The idempotency assumption does not apply to all GUI failure modes (e.g., irreversible changes caused by erroneous actions).
Synthesized failure trajectories may not cover all real-world failure types (e.g., partial loading, interrupted animations).
Results on online MiniWoB++ and AndroidWorld are not reported in detail.
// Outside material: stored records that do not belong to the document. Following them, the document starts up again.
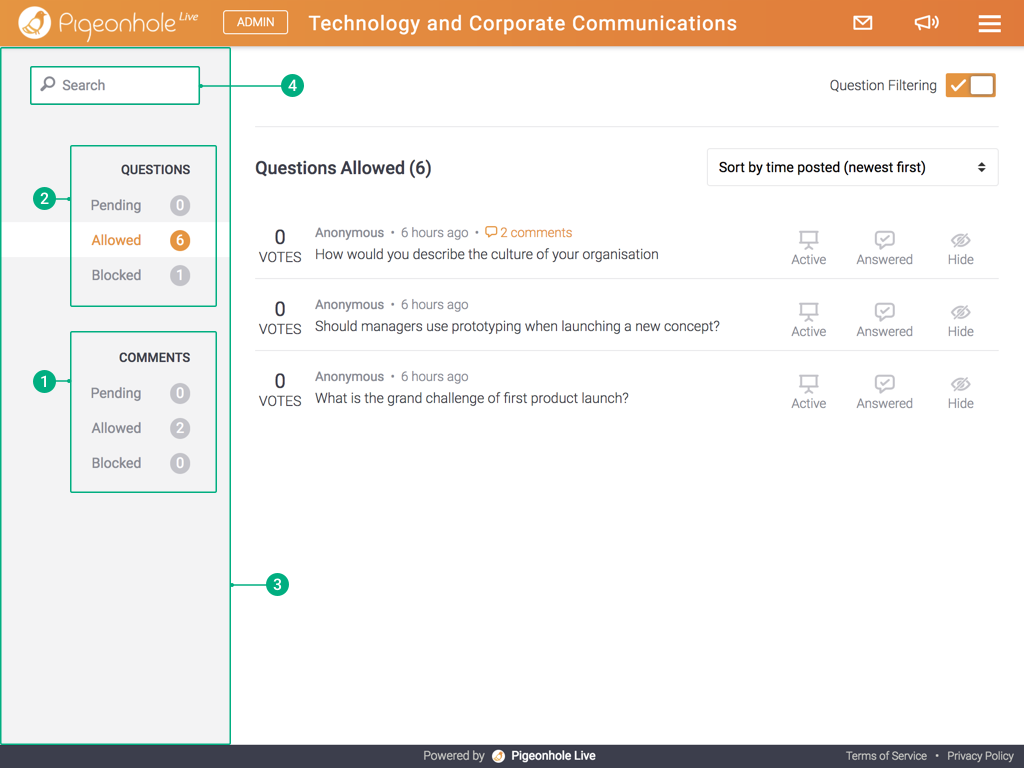1024x768 pixels.
Task: Click the magnifier icon in the search box
Action: coord(48,85)
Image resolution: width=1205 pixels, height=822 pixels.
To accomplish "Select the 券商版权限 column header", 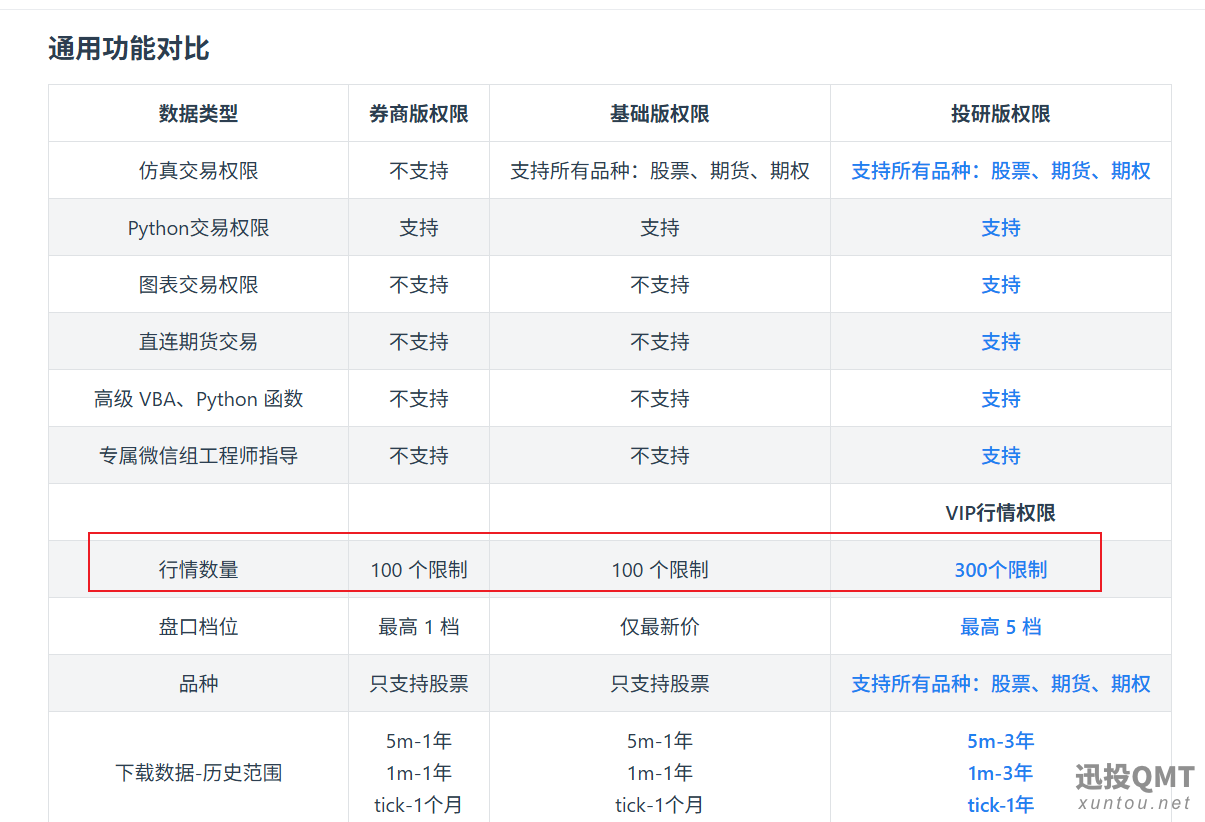I will pyautogui.click(x=418, y=114).
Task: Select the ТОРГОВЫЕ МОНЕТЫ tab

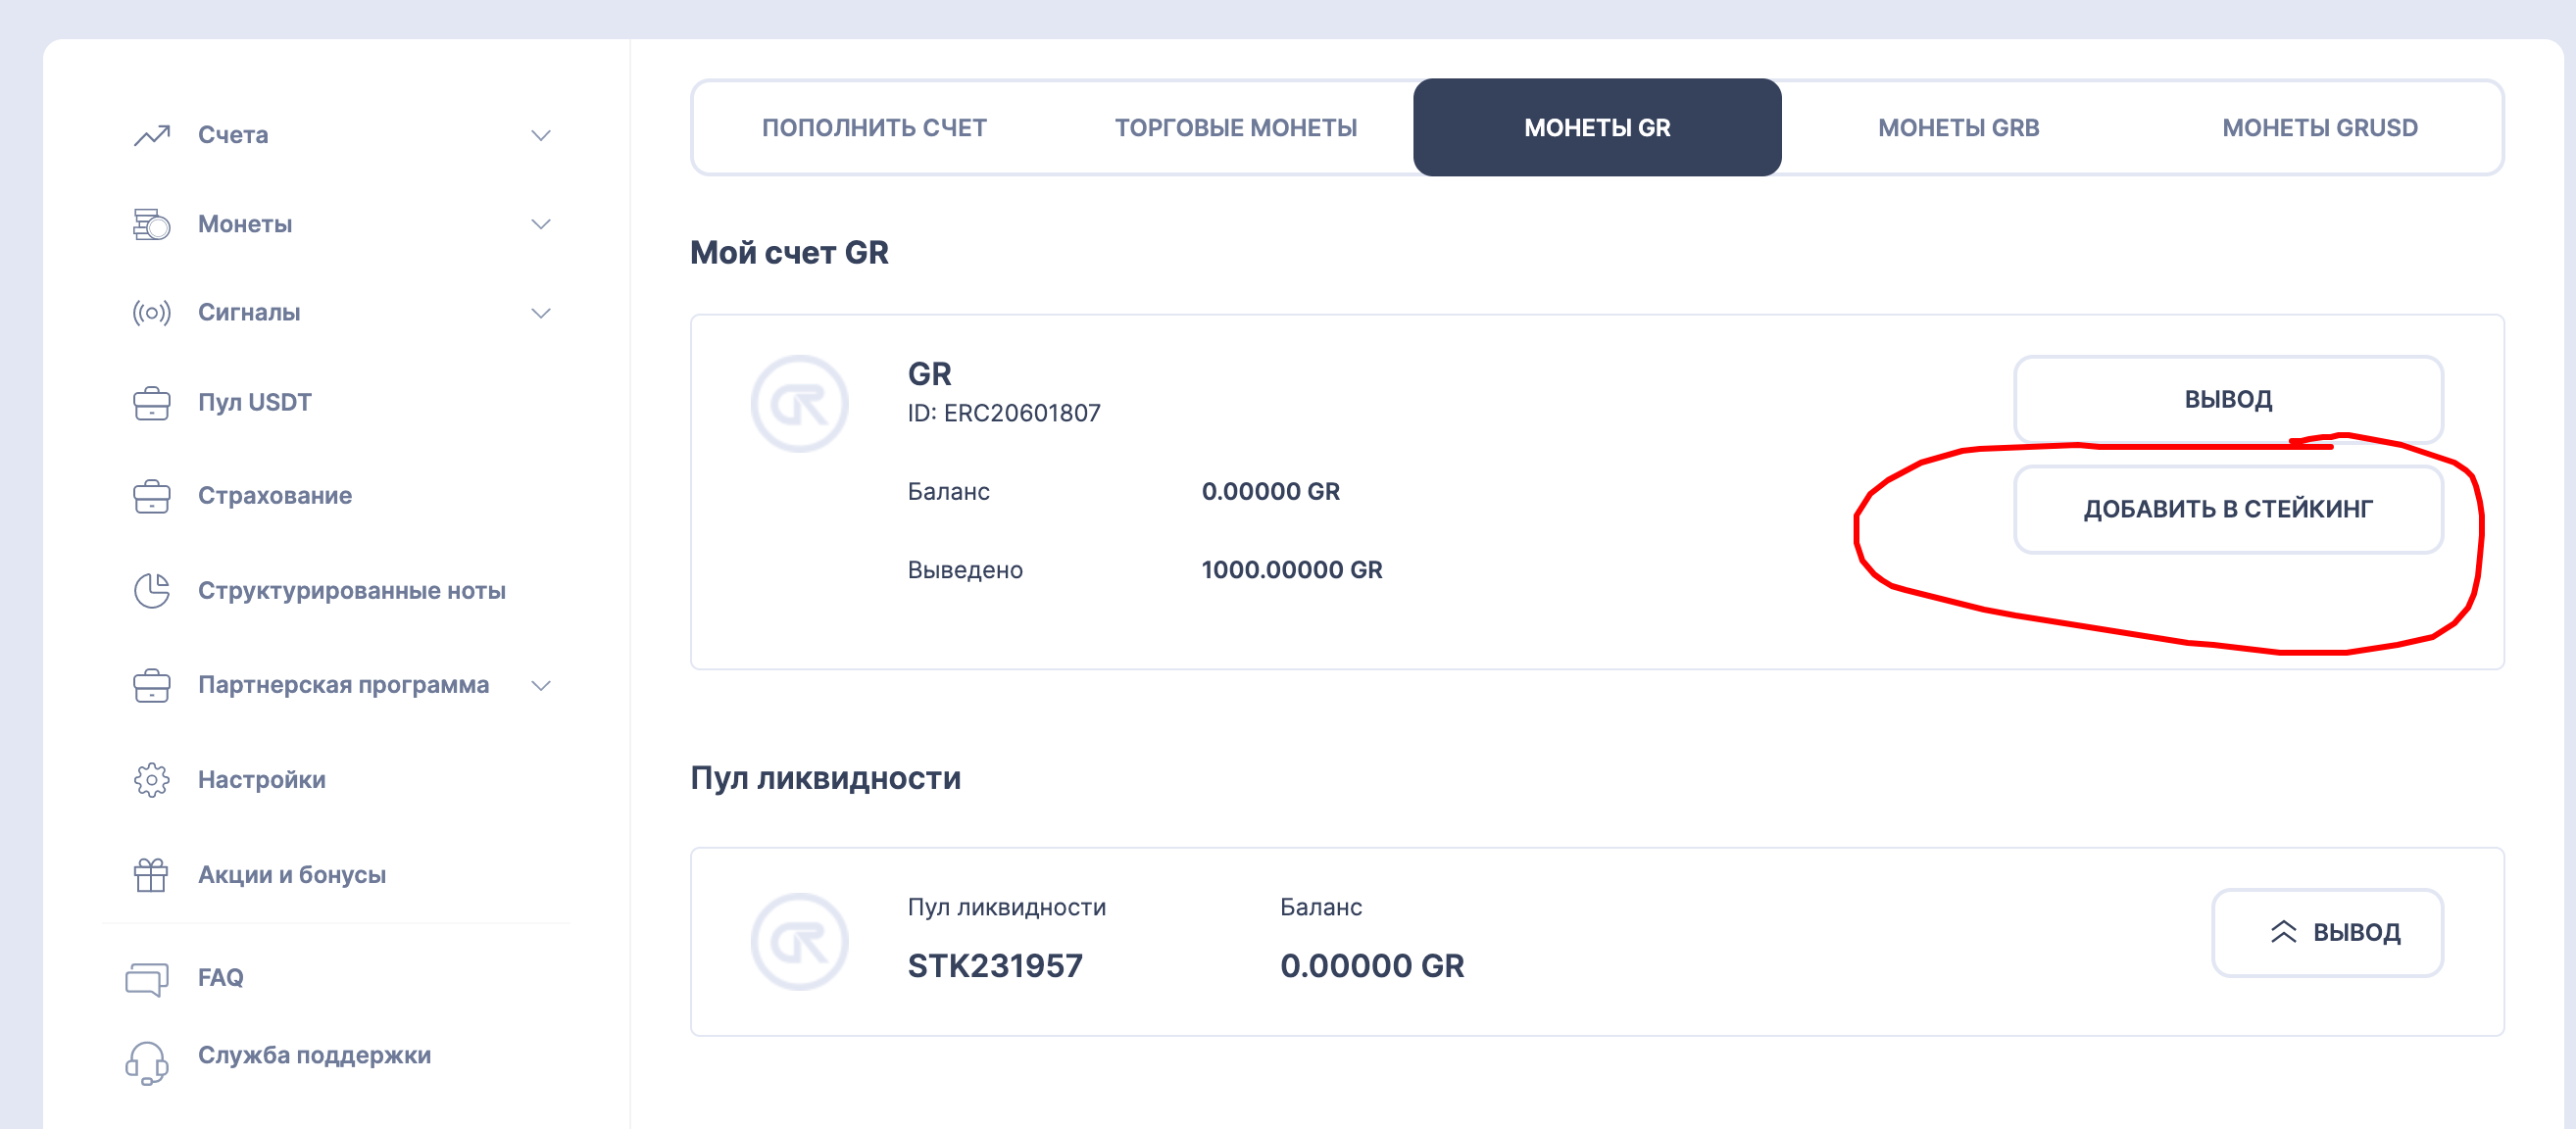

vs UI-TARS: UI-TARS improves accuracy through large-scale pretraining and unified modeling but lacks verification and recovery capabilities. VeriGUI achieves comparable performance at a smaller scale through closed-loop verification.
vs DigiRL / DistRL: These methods optimize task success rates via online RL but require substantial simulator infrastructure. VeriGUI achieves similar effects using offline data via idempotency.
vs LLM Self-Correction: Self-correction work such as Madaan et al. assumes external feedback or oracle information, whereas VeriGUI's verification is based entirely on internal reasoning over visual evidence.

Rating¶

Novelty: ⭐⭐⭐⭐⭐ The combination of TVAE closed-loop verification, idempotency exploitation, and asymmetric penalty is highly elegant.
Experimental Thoroughness: ⭐⭐⭐⭐ Multiple benchmarks, robustness tests, and cross-distribution evaluation, though online results are insufficiently detailed.
Writing Quality: ⭐⭐⭐⭐ Motivation is clear and method descriptions are thorough, though notation is occasionally dense.
Value: ⭐⭐⭐⭐⭐ Addresses a core pain point of GUI agents — blind execution and infinite loops — with high practical value.